Document excerpt -
G BALACHANDAR Chennai | Updated on January 27, 2018 Published on December 26, 2017

Quick to recover The passenger vehicle segment managed to come out of the effects of all the three disruptions earlier than the other categories. File photo shows a showroom in Tiruchi

Demonetisation, BS-III vehicle ban and GST rollout made for a bumpy journey, but the industry bounced back after each disruption

The year has been among the most challenging in recent times for the automobile industry in India, with three major disruptions in quick succession.

But the industry proved its resilience by getting back into growth mode after every disruption.

The year started off on a negative note for the industry, what with the slowdown in sales following the demonetisation move in November 2016.

While the later part of January saw signals of revival in urban markets, the rural markets continued to feel the pain of the note-ban.

The passenger vehicle segment managed to come out of this quickly, led by Maruti. However, other segments such as commercial vehicles and two-wheelers continued to suffer.



The two-wheeler industry was hit the most, particularly in the rural-dependent commuter motorcycle segment, where purchases are largely made through cash.

It was a double whammy for the commercial vehicle sector, which was already reeling under subdued demand.

Since the trucking industry is also one of the largest unorganised cash-driven sectors, the first two months after demonetisation saw plenty of operation hassles and postponement of purchases.

Even as the auto industry battled to come back on track, the second disruption came with the Supreme Court ban on BS-III vehicles from April 1. However, this move provided some respite with dealers across the country offering high discounts and offers to sell old BS III vehicles (especially during last the three days of March). This offset the negative impact of demonetisation to some extent.

Passenger vehicles exhibited strong resilience with high single-digit growth in March, while volumes in two-wheelers and commercial vehicles were better owing to higher discounts offered.

Single-tax regime

The third disruption came by way of GST implementation. In June, due to the run-up to the single tax regime, customers deferred purchases and vehicle dispatches to dealers were hit.

Extracted records -
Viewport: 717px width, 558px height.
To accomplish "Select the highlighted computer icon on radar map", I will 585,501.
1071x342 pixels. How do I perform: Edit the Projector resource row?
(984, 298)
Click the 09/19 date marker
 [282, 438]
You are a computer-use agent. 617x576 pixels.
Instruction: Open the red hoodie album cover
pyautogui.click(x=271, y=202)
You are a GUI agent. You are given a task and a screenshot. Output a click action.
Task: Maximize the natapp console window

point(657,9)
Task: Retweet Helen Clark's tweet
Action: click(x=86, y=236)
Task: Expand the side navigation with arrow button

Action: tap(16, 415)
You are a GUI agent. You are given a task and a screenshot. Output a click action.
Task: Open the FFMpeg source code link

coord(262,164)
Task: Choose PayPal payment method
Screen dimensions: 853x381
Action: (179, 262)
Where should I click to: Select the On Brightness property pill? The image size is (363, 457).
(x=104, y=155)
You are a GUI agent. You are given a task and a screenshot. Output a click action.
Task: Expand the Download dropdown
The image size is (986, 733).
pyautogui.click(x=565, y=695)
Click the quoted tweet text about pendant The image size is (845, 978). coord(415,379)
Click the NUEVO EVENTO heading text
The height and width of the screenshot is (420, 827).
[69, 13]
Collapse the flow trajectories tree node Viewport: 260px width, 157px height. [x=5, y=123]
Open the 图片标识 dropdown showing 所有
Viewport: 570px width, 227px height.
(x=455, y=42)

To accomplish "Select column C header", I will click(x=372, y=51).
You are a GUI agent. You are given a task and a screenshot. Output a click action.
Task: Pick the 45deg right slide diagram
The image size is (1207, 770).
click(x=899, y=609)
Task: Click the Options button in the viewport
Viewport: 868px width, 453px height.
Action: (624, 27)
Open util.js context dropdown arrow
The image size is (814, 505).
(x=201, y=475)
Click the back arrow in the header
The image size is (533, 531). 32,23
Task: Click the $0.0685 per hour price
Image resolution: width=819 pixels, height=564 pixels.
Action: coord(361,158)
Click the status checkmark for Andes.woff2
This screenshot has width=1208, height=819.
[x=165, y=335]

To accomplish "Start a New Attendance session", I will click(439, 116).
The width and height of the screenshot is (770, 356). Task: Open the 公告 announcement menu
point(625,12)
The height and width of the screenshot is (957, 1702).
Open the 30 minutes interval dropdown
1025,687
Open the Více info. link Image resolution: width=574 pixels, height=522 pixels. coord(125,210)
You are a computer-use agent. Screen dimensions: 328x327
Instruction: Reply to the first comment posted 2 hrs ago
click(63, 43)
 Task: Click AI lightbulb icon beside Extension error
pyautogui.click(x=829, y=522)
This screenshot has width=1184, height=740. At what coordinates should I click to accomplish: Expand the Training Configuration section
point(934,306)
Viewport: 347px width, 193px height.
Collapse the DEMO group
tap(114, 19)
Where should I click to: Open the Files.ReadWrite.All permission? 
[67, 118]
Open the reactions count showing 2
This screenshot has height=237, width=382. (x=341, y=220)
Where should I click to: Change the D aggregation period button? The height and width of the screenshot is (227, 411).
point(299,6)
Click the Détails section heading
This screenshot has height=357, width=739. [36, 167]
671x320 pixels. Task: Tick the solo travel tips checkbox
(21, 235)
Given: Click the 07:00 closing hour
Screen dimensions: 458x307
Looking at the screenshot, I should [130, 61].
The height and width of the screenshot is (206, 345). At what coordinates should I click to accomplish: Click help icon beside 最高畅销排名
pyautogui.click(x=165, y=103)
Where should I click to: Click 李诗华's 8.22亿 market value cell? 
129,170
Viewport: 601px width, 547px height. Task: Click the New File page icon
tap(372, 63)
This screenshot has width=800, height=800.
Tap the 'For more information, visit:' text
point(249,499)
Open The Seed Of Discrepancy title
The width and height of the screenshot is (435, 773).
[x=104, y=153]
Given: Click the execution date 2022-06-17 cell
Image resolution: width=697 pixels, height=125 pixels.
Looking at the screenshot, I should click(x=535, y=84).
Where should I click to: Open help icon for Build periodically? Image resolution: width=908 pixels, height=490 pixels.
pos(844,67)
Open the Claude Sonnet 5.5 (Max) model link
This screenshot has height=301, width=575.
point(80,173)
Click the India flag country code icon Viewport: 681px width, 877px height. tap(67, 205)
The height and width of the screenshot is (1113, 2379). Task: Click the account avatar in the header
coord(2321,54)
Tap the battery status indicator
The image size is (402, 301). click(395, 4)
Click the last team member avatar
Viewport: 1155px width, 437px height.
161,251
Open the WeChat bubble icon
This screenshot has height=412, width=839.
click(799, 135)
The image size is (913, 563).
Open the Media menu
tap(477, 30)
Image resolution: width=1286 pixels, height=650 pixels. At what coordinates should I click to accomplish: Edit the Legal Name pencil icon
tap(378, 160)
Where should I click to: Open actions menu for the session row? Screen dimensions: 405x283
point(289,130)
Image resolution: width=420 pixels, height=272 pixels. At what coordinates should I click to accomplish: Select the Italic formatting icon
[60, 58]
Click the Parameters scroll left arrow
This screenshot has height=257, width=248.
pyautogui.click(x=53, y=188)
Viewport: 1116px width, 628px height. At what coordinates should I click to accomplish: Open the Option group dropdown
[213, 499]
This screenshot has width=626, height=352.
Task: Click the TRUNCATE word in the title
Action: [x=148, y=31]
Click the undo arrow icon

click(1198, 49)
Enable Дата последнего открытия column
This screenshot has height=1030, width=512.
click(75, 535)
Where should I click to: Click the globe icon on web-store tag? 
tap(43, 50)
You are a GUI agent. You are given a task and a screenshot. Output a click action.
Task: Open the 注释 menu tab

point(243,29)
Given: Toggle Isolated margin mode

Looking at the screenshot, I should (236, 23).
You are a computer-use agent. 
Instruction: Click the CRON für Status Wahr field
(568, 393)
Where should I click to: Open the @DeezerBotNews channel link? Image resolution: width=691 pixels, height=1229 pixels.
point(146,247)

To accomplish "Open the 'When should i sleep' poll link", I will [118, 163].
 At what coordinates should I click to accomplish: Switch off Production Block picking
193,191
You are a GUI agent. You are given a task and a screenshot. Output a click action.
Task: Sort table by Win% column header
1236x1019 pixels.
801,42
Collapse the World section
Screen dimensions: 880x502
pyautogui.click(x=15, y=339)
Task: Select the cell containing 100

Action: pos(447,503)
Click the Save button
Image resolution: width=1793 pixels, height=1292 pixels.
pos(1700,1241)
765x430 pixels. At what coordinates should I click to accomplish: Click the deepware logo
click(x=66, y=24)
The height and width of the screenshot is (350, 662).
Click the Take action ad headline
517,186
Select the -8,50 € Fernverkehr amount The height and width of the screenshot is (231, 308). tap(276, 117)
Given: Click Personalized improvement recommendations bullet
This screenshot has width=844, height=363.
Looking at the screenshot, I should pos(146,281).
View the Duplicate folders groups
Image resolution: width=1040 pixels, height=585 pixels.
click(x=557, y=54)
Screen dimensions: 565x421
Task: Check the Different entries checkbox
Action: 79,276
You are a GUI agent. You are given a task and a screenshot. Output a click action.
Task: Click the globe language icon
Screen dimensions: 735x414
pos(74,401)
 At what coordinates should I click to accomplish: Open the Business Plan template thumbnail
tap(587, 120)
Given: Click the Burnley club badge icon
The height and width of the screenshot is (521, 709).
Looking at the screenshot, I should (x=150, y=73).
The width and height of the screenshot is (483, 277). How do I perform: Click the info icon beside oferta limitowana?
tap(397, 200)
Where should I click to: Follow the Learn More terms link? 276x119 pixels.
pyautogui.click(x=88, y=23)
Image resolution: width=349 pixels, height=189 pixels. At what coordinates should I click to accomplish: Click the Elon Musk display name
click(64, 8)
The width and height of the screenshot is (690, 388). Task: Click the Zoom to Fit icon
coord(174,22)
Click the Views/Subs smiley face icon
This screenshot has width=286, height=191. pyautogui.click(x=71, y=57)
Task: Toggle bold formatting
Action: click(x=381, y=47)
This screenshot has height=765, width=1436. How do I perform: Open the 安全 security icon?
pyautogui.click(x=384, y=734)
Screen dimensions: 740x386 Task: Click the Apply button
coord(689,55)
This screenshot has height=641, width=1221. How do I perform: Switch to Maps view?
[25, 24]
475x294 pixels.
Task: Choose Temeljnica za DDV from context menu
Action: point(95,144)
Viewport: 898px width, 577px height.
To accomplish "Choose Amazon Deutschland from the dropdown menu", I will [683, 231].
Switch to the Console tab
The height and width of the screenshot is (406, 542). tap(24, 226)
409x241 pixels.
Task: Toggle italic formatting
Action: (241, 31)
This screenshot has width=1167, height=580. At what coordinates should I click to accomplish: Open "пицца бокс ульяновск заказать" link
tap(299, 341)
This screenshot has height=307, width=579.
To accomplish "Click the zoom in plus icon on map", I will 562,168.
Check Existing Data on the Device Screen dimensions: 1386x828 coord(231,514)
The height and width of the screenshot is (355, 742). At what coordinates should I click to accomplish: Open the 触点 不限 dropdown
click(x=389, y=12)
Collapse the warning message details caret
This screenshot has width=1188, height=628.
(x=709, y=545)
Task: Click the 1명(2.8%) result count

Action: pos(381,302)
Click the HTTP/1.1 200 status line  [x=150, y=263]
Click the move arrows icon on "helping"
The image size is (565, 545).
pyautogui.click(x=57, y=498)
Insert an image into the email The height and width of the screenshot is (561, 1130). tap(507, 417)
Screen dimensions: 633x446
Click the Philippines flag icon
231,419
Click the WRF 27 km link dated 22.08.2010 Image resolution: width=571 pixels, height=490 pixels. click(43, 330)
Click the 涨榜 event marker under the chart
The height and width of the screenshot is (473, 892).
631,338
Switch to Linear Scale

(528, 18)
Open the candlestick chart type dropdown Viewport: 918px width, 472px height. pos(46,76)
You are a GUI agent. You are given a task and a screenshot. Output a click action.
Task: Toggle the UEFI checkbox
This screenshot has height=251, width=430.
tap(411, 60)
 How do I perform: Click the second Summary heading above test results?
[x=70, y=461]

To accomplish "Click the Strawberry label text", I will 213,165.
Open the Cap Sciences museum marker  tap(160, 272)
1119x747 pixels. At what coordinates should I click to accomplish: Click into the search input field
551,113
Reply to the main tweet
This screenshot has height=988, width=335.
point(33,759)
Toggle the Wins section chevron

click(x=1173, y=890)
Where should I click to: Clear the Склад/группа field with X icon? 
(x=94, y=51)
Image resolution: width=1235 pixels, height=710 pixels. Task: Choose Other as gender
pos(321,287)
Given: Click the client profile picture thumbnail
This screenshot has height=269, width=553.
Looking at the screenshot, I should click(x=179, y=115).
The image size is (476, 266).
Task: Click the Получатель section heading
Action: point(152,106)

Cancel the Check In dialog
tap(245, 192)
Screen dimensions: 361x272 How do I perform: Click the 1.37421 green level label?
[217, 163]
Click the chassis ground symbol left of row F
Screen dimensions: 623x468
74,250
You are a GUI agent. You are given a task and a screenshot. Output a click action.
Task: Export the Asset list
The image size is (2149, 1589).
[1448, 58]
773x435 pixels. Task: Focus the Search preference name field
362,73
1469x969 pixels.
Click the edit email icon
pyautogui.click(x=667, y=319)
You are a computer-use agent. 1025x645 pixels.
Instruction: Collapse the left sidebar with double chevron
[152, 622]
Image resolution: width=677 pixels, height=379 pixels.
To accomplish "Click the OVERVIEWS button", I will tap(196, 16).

Set task -
Reproduce word for word the passage of the article on India's auto industry from "Even as the" up to and including "to some extent.". Nothing in the listing is needed here.

Solution for this problem -
Even as the auto industry battled to come back on track, the second disruption came with the Supreme Court ban on BS-III vehicles from April 1. However, this move provided some respite with dealers across the country offering high discounts and offers to sell old BS III vehicles (especially during last the three days of March). This offset the negative impact of demonetisation to some extent.